## [DATA SHOWN]
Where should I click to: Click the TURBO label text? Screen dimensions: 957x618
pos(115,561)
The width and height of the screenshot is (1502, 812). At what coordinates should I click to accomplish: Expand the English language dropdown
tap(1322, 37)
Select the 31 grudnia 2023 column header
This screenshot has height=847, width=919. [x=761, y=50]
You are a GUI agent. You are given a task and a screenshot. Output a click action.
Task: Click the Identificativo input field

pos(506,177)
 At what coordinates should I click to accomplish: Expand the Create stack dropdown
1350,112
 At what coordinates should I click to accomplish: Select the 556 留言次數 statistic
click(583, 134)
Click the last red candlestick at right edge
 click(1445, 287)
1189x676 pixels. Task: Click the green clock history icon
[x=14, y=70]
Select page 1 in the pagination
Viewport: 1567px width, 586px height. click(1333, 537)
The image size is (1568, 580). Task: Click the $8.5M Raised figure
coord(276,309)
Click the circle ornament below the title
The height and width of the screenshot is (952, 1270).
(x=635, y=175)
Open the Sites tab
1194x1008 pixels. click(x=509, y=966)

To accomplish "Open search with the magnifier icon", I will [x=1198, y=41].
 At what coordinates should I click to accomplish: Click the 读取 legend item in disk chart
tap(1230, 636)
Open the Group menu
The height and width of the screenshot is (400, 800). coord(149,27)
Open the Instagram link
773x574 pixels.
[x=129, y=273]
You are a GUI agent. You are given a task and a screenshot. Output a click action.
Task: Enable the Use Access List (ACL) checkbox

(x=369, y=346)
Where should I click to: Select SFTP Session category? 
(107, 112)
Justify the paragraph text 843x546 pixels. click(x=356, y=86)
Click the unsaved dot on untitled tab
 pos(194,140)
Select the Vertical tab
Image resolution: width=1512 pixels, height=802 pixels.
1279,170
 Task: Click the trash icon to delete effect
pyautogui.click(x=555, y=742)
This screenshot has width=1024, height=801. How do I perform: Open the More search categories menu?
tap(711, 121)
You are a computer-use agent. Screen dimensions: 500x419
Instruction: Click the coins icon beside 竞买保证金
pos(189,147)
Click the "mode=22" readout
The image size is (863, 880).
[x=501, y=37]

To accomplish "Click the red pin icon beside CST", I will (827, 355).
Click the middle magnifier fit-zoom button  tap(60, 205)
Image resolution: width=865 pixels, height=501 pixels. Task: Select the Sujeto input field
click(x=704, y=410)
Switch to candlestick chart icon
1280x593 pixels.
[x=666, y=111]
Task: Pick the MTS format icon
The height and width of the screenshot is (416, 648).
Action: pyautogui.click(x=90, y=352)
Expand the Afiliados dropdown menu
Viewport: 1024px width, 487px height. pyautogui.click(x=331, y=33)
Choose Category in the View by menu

## [WHAT IS NEEDED]
For every line above that includes the string "magnifier", copy the line.

## [REPLY TO THE TASK]
To accomplish "Open search with the magnifier icon", I will [x=1198, y=41].
Click the middle magnifier fit-zoom button  tap(60, 205)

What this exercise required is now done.